A pro-business group based in Texas, the Job Creators Network, has filed a federal lawsuit against Major League Baseball for moving the All-Star Game out of Atlanta, seeking $1 billion in punitive damages and $100 million in damages to local businesses.
In April, MLB announced it would move the event out of Truist Park, the home of the Atlanta Braves in Cobb County, in response to Georgia's controversial new voting restrictions, passed earlier this year. Since then, the league has come under fire for the decision, primarily from conservative groups.

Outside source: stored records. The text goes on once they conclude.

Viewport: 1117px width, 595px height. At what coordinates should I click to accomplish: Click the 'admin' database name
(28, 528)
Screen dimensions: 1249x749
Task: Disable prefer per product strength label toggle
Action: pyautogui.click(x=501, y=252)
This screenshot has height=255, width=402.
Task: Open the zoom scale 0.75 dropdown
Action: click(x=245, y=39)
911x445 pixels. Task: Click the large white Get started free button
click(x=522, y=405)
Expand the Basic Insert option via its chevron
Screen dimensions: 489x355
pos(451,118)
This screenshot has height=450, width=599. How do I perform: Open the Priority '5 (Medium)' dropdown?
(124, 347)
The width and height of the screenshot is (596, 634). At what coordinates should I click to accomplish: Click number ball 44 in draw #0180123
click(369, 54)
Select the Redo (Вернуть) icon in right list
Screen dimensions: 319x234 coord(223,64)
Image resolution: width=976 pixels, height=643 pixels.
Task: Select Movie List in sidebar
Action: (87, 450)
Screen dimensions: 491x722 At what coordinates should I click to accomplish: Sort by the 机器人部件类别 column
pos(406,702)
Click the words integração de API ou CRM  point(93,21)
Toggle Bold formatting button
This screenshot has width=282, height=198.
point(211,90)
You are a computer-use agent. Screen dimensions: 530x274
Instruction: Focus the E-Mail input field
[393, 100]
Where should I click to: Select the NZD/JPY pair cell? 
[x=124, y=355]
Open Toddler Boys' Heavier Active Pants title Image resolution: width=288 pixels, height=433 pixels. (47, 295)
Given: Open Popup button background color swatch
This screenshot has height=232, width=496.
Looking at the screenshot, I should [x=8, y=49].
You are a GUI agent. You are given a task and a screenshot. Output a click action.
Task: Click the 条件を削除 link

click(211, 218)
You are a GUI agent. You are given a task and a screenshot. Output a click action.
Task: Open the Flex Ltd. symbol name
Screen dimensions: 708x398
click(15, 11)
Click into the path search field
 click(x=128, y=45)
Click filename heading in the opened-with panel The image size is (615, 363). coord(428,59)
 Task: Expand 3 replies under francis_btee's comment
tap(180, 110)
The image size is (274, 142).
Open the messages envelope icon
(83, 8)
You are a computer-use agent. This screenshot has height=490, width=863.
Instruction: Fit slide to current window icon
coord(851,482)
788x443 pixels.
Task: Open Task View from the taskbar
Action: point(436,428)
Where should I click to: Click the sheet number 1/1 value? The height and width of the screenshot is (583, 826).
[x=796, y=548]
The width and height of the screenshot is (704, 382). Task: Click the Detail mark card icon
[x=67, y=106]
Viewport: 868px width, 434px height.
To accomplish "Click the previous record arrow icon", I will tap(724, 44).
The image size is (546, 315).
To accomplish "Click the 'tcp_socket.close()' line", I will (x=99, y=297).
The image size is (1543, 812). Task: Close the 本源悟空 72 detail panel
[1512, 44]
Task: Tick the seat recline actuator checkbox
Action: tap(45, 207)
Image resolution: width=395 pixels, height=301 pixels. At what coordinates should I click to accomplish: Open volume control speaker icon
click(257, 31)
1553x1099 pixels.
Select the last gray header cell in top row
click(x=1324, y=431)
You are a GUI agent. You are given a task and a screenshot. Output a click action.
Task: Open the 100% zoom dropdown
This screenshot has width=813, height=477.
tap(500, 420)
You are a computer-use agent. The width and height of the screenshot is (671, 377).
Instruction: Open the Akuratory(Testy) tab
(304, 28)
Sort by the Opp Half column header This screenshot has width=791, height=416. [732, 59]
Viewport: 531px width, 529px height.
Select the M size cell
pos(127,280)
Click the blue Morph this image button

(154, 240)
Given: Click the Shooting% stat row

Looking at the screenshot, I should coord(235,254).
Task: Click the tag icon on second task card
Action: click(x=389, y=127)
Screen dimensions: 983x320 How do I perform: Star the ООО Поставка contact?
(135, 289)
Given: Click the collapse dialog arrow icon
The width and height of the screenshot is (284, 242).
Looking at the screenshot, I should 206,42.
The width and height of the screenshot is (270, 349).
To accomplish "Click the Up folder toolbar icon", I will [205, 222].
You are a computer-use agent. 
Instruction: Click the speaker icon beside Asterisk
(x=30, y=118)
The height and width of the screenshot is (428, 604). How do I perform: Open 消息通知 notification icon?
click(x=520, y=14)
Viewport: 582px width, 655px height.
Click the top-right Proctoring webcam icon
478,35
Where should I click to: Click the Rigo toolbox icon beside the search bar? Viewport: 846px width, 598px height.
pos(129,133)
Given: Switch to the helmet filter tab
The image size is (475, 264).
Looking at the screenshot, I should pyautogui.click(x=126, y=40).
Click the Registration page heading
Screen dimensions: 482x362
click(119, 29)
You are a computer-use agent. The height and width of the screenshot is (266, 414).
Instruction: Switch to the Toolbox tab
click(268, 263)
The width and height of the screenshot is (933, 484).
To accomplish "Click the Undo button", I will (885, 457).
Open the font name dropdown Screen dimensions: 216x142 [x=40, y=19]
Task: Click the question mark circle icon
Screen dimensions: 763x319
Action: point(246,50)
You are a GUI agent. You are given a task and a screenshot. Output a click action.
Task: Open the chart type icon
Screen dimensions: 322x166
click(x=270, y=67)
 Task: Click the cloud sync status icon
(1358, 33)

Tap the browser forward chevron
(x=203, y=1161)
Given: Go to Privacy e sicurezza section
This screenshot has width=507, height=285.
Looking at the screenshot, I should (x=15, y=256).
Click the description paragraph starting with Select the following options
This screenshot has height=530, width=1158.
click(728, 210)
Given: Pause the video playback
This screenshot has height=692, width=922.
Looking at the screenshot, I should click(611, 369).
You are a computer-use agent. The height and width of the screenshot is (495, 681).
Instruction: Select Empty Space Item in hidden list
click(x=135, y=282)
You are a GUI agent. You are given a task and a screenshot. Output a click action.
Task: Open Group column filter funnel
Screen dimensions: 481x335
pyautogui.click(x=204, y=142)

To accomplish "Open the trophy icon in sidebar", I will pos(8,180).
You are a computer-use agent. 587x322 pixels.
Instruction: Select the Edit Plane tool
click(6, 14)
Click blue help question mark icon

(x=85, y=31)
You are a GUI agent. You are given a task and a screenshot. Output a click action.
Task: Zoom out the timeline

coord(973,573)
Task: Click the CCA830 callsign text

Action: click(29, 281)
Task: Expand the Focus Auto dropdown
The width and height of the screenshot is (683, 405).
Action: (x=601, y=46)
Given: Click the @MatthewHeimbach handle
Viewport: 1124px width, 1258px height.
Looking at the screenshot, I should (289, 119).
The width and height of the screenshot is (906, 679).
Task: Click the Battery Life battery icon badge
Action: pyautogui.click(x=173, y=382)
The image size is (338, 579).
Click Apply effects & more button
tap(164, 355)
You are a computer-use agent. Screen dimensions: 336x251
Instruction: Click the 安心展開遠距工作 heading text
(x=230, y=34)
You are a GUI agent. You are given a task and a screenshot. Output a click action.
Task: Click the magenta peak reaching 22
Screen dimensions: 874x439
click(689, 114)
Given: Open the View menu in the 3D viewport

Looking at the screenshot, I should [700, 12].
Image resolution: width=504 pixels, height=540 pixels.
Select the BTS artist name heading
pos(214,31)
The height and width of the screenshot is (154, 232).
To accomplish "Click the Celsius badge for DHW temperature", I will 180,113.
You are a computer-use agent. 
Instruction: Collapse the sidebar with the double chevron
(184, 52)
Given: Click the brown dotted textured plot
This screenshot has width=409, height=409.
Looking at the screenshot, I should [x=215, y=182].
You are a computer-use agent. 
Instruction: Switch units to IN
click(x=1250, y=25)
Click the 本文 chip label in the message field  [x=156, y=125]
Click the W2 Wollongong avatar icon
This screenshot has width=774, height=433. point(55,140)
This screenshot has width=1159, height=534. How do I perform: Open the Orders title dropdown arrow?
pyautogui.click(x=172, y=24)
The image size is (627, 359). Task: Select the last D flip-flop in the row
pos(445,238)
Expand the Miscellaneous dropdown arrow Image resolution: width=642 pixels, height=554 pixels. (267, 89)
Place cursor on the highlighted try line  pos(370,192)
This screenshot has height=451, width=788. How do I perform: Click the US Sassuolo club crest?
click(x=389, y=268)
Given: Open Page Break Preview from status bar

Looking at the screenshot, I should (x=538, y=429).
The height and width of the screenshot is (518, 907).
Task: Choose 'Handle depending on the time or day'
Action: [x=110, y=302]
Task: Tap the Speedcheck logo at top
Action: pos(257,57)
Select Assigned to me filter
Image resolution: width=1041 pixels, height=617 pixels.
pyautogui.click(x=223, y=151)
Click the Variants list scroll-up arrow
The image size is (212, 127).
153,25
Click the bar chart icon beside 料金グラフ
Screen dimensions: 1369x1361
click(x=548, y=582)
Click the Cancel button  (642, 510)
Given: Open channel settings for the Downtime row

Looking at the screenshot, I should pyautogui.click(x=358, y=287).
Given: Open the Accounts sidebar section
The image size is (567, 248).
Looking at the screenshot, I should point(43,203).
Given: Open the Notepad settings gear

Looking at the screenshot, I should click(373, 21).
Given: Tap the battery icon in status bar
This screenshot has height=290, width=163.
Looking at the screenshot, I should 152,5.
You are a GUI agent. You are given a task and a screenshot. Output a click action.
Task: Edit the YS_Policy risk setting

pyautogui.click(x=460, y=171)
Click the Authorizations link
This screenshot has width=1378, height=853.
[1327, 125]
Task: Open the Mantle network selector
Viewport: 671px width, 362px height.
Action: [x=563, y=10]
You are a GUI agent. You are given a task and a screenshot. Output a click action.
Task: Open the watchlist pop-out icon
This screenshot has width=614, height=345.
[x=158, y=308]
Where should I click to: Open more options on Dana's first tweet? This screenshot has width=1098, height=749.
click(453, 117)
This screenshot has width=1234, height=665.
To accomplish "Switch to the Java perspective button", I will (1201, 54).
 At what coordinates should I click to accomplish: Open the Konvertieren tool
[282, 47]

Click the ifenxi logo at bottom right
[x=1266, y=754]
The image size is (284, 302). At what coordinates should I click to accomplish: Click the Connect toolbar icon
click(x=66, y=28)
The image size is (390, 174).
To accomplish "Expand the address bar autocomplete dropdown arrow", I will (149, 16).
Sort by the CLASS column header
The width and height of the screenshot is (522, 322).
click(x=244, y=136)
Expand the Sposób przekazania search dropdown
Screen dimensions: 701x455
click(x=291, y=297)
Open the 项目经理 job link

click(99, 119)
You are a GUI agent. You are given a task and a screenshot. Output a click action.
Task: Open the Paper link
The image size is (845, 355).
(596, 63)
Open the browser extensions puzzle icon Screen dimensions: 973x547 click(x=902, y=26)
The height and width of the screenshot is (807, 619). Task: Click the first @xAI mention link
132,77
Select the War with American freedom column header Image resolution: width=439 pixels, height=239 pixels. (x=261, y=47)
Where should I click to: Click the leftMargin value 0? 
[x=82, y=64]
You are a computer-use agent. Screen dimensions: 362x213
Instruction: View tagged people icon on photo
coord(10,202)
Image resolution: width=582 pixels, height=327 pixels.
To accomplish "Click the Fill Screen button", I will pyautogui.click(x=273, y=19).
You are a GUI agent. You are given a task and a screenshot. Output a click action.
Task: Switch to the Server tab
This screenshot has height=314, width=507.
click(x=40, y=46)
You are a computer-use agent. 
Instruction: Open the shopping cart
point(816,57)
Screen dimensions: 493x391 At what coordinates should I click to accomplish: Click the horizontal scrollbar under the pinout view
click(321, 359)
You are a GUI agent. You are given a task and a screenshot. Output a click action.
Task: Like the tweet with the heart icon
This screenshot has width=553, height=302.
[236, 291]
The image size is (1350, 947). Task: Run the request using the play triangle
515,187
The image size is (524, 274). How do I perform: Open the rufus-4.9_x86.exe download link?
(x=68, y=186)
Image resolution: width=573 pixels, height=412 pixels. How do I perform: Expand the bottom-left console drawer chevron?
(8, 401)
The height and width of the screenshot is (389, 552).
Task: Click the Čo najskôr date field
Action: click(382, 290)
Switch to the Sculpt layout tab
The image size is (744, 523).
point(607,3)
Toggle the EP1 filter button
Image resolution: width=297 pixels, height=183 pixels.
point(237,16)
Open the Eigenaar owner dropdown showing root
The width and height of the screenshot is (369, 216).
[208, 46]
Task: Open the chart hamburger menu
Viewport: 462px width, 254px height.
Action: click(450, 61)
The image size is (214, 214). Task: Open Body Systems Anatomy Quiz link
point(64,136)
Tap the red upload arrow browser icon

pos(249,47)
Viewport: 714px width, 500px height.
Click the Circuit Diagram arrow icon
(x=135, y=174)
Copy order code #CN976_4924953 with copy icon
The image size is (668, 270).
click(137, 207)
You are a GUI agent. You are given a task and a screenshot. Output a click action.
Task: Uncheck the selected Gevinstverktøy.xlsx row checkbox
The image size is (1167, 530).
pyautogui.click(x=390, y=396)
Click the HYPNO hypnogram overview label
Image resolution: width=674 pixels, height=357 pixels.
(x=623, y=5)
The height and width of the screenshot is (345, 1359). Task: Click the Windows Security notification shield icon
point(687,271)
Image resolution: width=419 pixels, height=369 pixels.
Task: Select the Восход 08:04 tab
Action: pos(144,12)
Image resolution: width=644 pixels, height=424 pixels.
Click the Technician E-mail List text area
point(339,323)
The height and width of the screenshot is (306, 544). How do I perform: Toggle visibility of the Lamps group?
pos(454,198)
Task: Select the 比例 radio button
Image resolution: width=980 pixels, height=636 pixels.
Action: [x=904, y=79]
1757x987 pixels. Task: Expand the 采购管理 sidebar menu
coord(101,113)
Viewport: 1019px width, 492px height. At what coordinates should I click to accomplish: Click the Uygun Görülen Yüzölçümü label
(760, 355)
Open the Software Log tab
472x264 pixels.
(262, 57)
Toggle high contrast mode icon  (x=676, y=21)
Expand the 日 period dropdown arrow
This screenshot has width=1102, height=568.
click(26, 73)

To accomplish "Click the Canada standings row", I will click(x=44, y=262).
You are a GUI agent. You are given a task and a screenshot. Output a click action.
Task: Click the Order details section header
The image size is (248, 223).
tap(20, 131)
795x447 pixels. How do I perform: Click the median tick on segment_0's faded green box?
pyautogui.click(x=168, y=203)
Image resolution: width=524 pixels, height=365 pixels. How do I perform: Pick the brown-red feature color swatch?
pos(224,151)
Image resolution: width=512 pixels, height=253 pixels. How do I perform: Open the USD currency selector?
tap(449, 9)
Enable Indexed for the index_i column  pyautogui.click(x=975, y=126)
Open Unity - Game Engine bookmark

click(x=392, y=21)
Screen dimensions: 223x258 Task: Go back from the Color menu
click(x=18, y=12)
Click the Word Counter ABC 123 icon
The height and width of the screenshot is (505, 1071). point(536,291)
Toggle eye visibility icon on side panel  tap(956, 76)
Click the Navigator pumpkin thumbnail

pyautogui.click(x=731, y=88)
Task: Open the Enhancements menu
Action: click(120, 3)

Claiming the league had no right to make the move, the Job Creators Network cited harm to local businesses as the reason for the lawsuit and demanded that the game be moved back to Atlanta.
"MLB robbed the small businesses of Atlanta — many of them minority-owned — of $100 million, we want the game back where it belongs," said Alfredo Ortiz, president and CEO of the Job Creators Network.
The dollar figures on economic impact of an event like the All-Star Game can be tough to pin down. The impact for host Cincinnati in 2015 was about $60 million, according to MLB itself. Baseball Almanac reports a wide range of year-to-year dollar amounts, ranging from said $60 million in 2015 all the way up to $191.5 million for the game in New York in 2013. Last year's event in Los Angeles brought an estimated $89 million to the city.
The most recent All-Star Game to be held in Atlanta reportedly generated $49 million, back in 2000.
The 2021 All-Star Game is currently scheduled to take place at Coors Field in Denver on July 13.